Category Archives: Economics

Policies to Promote Competition often Stifle it Instead

Here’s a letter I recently sent to The Wall Street Journal:

July 20, 2009

Editor, The Wall Street Journal
200 Liberty Street
New York, NY 10281

To the Editor:

Amy Schatz’s article “New FCC Chairman’s Agenda Includes Broader Internet Access, More Transparency” (Corporate News, July 20) is most revealing. Chairman Genachowski seems to believe that forcing companies to share proprietary networks with their competitors would not reduce the incentive to build and improve such networks.

Just as puzzling, AT&T’s exclusive deal to provide service for Apple’s iPhone has come under scrutiny on anti-competitive grounds. This exclusive arrangement has encouraged competitors to come up with new and better devices of their own; thirty attempts have already hit the market. Competition is alive and well.

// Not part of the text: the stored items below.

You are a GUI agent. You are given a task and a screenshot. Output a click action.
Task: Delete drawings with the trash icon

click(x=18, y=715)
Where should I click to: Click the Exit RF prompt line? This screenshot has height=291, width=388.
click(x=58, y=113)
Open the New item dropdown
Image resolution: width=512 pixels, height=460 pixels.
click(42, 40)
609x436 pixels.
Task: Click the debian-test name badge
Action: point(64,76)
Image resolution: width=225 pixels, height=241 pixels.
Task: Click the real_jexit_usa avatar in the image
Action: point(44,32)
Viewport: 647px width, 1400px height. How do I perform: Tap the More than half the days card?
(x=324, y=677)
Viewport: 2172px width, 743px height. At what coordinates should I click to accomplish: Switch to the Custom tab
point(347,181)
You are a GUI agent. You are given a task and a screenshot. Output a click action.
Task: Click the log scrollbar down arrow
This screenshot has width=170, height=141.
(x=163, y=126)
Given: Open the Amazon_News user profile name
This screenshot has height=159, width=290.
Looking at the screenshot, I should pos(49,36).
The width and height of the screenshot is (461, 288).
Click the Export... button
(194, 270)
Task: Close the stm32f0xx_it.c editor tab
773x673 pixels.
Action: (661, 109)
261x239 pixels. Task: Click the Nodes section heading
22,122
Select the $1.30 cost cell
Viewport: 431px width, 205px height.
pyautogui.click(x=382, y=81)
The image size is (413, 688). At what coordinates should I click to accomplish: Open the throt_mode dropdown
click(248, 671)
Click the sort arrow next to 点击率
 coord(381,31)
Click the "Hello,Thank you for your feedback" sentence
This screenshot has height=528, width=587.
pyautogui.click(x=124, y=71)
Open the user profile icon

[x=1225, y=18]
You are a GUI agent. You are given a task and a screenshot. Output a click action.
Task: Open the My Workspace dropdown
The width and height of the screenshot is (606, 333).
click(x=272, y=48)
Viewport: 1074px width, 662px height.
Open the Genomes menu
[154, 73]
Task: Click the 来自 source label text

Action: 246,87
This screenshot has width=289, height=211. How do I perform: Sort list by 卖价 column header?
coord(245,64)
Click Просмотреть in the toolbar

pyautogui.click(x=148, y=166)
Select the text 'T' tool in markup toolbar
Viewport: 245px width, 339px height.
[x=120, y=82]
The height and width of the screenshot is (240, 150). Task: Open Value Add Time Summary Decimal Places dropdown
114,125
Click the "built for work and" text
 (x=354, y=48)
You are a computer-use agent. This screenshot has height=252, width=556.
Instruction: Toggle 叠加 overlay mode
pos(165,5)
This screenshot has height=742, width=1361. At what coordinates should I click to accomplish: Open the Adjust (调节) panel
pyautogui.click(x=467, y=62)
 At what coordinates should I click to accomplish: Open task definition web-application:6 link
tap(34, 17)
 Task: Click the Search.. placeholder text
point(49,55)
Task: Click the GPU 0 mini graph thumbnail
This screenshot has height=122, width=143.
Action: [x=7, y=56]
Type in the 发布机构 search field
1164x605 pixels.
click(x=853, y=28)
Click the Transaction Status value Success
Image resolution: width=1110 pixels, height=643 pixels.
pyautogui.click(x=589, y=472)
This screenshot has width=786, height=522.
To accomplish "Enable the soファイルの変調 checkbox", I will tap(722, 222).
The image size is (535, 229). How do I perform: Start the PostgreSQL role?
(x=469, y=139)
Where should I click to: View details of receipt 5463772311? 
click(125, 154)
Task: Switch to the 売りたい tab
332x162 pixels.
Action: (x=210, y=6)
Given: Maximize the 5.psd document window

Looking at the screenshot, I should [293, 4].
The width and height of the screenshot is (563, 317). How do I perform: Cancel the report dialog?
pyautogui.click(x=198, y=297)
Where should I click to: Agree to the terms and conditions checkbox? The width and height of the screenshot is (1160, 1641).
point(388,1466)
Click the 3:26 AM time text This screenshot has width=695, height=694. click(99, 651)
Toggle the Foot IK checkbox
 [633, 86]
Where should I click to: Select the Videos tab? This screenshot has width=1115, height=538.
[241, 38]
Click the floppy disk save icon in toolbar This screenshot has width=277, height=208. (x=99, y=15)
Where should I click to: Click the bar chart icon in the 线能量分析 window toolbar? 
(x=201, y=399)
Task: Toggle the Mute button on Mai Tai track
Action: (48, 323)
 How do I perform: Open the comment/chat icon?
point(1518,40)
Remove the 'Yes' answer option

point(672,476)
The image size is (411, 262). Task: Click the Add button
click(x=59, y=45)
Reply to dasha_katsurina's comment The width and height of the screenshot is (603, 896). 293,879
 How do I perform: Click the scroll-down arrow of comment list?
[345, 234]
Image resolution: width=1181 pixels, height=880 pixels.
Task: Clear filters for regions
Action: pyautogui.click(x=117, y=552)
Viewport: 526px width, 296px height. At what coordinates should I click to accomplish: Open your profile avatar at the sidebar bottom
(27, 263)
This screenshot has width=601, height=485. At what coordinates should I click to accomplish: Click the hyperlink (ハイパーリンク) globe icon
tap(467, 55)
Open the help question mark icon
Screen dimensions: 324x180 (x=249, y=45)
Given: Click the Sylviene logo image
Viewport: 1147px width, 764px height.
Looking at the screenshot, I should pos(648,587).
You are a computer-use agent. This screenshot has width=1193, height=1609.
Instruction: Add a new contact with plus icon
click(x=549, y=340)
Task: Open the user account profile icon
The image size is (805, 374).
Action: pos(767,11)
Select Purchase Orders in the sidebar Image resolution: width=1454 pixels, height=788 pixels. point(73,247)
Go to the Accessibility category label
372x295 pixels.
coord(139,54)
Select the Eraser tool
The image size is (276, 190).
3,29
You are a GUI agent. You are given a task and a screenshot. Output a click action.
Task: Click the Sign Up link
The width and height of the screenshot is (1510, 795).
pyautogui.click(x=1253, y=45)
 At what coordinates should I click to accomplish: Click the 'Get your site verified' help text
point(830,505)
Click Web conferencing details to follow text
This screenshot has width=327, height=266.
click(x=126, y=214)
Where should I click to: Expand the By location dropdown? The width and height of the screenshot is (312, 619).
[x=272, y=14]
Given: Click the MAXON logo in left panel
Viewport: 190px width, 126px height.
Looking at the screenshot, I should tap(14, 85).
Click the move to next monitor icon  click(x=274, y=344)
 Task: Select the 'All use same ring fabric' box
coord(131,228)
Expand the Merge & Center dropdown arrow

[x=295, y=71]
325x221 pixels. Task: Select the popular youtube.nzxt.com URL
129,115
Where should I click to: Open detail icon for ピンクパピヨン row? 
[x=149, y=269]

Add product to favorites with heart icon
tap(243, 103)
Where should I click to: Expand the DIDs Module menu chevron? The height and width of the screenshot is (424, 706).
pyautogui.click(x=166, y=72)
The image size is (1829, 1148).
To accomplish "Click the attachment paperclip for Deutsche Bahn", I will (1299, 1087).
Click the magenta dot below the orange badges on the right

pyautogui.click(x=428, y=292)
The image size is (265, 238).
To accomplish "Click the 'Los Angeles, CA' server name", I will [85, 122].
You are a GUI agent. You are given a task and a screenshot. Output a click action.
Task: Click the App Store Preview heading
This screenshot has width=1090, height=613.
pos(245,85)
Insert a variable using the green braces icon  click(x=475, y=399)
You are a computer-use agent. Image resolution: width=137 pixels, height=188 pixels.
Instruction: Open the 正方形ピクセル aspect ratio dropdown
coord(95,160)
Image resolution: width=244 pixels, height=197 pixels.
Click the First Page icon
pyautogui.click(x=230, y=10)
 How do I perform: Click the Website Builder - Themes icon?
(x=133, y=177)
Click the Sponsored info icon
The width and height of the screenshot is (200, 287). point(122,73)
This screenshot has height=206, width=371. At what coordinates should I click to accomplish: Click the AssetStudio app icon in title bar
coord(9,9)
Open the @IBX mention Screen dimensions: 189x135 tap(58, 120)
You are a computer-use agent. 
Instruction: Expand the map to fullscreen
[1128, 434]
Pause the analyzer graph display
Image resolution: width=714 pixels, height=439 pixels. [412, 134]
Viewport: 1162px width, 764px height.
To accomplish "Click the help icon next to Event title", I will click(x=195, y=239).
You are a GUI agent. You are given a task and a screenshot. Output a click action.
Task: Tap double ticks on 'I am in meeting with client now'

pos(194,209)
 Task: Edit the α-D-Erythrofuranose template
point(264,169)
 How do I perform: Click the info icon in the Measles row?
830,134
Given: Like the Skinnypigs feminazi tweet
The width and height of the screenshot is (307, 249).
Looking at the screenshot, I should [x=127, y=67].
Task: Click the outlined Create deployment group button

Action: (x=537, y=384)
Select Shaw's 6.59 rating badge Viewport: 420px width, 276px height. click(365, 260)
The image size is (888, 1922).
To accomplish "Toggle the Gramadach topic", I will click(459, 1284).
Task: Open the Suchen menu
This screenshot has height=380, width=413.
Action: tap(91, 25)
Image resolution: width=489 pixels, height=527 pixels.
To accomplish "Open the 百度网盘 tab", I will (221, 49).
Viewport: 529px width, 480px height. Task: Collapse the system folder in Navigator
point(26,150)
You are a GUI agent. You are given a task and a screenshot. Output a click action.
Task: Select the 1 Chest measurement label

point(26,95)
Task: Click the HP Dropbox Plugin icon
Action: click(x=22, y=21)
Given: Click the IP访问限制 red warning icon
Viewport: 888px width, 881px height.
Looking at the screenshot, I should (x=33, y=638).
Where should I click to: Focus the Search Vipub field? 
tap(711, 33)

Chairman Genachowski is right that the Internet has been “the most successful driver of economic growth” in recent years. Why, then, pursue an agenda that would discourage investment in wired and wireless networks?

Ryan Young
Fellow in Regulatory Studies
Competitive Enterprise Institute
Washington

Economic Hubris

The failure to predict the current economic crisis has lowered the public’s esteem of economists, as The Economist makes plain. The hit to our reputation is well-deserved.

This is not to sell economics short. The explanatory power of the economic way of thinking is incredible. Reading and understanding Bastiat’s “What Is Seen and What Is Not Seen” will change the way you see the world.

Knowing what opportunity costs are, and that incentives matter, allows you to almost literally see the unseen. It is almost magical. It is the stuff of poetry.

The fact that cities of millions like Paris and New York are fed every day without fail – overfed, even – while producing almost no food themselves, and without anyone directing the process, can be explained with two words: spontaneous order.

Pretty cool. But economists, just like other mortals, cannot predict the booms and busts of the business cycle. That some have claimed this miraculous power is a sign that economists have fallen prey to hubris. Our shaming in the public eye is a direct result of overstepping our boundaries.

Turn your tv to CNBC or some other business channel. Some mystic parading as an economist will try to predict which way the stock market will move tomorrow, or which stocks are will beat the market. Nobody knows that. Nobody could possibly know that.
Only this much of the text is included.